> _SOURCE EXCERPT_:
* * *
Lateral collection photovoltaic (LCP) structures based on micro- and nano-collecting elements are used to collect photogenerated carriers. In one set of embodiments, the collecting elements are arrayed on a conducting substrate. In certain versions, the collecting elements are substantially perpendicular to the conductor. In another set of embodiments, the micro- or nano-scale collecting elements do not have direct physical and electrical contact to any conducting substrate. In one version, both anode and cathode electrodes are laterally arrayed. In another version, the collecting elements of one electrode are a composite wherein a conductor is separated by an insulator, which is part of each collector element, from the opposing electrode residing on the substrate. In still another version, the collection of one electrode structure is a composite containing both the anode and the cathode collecting elements for collection. An active material is positioned among the collector elements.
* * *
> _DATA SECTION_:

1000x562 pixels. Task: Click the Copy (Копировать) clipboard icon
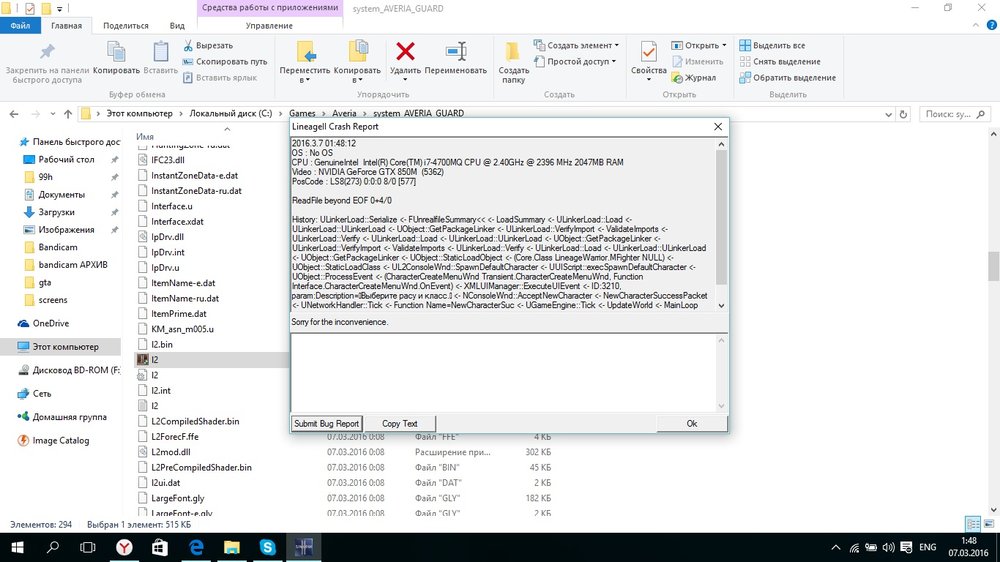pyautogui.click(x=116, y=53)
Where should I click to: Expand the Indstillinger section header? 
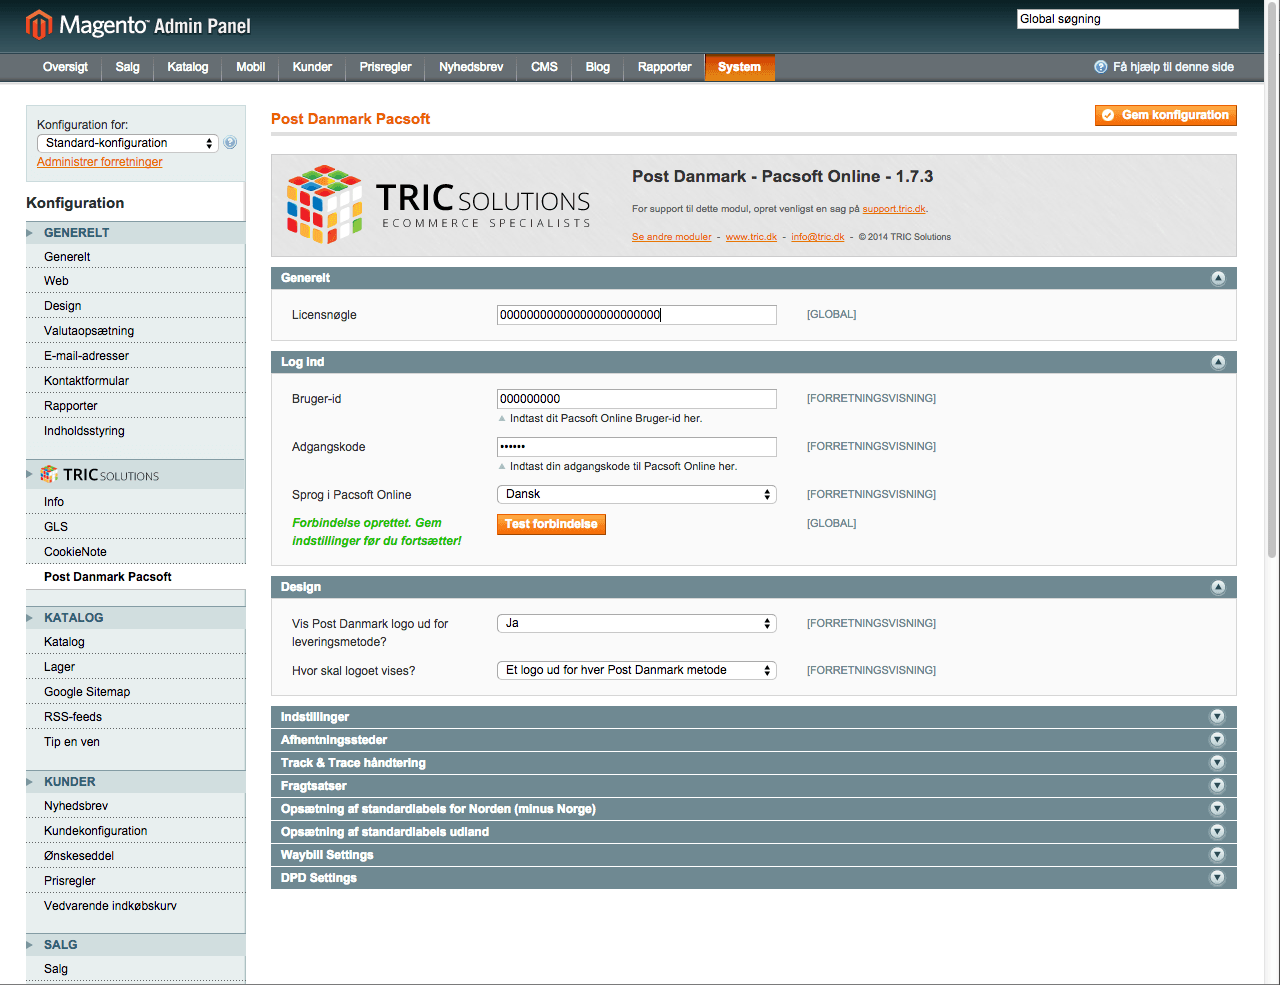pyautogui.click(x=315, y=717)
* * *
> _SET TASK_:
Answer these about the passage on lateral collection photovoltaic structures:
1. What do these structures use to collect photogenerated carriers?
2. In certain versions, how are the collecting elements oriented relative to the conductor?
3. What is positioned among the collector elements?

> _ANSWER_:
1. Micro- and nano-collecting elements.
2. Substantially perpendicular to it.
3. An active material.